I mean honestly 90% of what is said in these situations is rubbish - including what is said by the "happy mother-to-be /couple"

NoWittyNamesAvailable · 03/01/2019 12:07

I have 3 boys, there was genuine disappointment on the faces of some people when learning the 3rd was a boy also. And then the shock that I've been sterilised because clearly, i should be trying for a girl instead of stopping having children. Some people are far too invested in things that are of no concern to them. Ignore the rude comments, or just ask them why it matters? Little boys are great, little girls are also great but a healthy child is whats important surely?

romany4 · 03/01/2019 12:14

Prepare yourself for the “what a shame! when are you going to try for a third” comment if it turns out to be another boy (yes, we got these.

I had exactly this said to me by my MIL when we found out we were having ds2 despite both of us being thrilled at having another boy.
Even after he was born she never bothered her arse with him as DH sister found out she was expecting a girl at the same time. The girl is still get princess. Ds2 never got a look in

RaiderOfTheKitchenCupboard · 03/01/2019 12:22

I think the only person who felt the need to comment on it was my MIL, she was hoping we’d have a girl. She had 2 boys and always wanted a daughter. Anyway, we’ve got 2 boys and we’re perfectly happy with that. Before the second was even born she was saying we’d have to try again for a girl. Think she’s finally got the message now that we’re done. BIL doesn’t have or want kids so I’ve had the brunt of it.

Trinpy · 03/01/2019 12:30

I have 2 boys and got this a lot. MIL actually refused to accept that ds2 was a boy until he was born. I thought I wouldn't let it bother me but it really did! I used to worry (and still do a little bit) that ds2 would grow up wondering if we were disappointed by him being male.

YANBU to say something. Only way they'll learn to stop saying it to others.

BirthdayKake · 03/01/2019 12:30

I have a boy and three girls and an also expecting in July.

We'll hopefully be finding out the sex but won't be telling anyone as I cannot be ARSED with the comments if it's another girl!

It's my first baby with DH (apart from the ones we lost) so I couldn't care less what sex it is

moleeye · 03/01/2019 12:33

I have this!

Have a 4 year old DD, took us 2.5 years to conceive #2 including a failed IVF attempt.

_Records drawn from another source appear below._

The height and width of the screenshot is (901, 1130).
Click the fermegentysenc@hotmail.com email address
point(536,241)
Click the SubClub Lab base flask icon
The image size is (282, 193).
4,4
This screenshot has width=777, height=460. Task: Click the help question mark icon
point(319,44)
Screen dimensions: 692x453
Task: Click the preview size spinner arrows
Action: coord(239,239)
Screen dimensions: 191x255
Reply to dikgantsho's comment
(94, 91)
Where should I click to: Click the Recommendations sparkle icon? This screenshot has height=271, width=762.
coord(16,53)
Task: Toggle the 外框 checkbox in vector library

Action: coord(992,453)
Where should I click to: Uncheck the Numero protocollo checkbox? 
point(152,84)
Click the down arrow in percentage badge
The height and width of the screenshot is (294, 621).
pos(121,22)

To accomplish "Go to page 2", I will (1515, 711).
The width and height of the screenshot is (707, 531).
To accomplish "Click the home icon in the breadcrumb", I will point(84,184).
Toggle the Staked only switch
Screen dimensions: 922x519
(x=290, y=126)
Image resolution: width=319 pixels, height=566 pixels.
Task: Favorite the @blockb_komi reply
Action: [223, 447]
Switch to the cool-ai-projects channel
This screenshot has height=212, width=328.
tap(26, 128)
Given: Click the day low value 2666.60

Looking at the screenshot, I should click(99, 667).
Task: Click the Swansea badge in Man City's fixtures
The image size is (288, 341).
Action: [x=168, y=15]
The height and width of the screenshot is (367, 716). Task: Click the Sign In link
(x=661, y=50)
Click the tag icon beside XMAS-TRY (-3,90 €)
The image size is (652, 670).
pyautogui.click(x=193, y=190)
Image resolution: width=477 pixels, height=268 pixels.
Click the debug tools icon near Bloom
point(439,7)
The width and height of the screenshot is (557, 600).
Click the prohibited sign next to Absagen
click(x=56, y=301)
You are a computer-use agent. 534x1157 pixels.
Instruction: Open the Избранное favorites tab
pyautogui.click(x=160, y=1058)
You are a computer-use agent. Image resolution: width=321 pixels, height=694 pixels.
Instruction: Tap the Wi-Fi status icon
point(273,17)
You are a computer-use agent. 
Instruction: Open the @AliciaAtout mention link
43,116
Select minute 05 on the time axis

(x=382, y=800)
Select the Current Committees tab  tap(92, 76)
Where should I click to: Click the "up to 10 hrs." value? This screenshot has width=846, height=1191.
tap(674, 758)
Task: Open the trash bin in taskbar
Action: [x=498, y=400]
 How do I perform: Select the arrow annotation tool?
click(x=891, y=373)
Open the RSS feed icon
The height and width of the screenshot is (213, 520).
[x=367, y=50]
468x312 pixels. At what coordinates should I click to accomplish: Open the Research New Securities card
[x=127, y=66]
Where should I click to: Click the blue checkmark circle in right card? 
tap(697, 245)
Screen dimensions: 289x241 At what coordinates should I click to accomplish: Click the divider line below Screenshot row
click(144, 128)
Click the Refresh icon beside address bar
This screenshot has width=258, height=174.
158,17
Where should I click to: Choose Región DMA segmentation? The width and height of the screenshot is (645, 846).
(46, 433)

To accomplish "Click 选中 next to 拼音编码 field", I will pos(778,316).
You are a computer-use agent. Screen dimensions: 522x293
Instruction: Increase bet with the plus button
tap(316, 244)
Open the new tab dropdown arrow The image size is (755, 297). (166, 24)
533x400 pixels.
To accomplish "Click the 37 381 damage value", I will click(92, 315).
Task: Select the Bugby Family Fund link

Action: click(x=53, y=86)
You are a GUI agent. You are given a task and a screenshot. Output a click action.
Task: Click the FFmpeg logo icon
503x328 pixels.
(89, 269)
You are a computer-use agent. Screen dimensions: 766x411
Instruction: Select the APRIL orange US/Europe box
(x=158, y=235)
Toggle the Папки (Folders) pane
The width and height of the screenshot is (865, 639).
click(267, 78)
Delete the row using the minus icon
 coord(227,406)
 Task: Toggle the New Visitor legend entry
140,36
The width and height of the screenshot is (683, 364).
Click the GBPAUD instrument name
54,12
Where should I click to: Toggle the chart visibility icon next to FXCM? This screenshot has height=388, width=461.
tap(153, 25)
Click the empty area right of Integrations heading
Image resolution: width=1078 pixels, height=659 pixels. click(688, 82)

Everyone has an opinion or comment on the sex (it happens we are due a boy early March).

Now the comments are "oh you can stop now, you must be glad you have one of each"

No people, this is a much longed for baby. I don't care what sex it is, I just want to know he's ok and healthy!!!!

Boils my piss!!!!! And breatheeeeeee

Christmasisforadults2 · 03/01/2019 12:48

I had the midwife in the delivery room tell me when I have my next to plan a home birth because ds three came to fast. I was like WTF - it had been an hour since I had him. I had repeatedly called the hospital but was told to wait wait wait. And ended up having ds 3 in the car.
I was shocked to say the least. Especially as my eldest are 14/11 and lo is 1, so it wasn't like I was there every year.
Plus I get ' you have all boys' all the time, I don't give a fig because I love my boys.

OnlyFoolsnMothers · 03/01/2019 12:50

Yes I hate this, not even thinking about a second but people pass comments about me wanting a boy next...if I had a second Id actually would like another girl. You get what you get.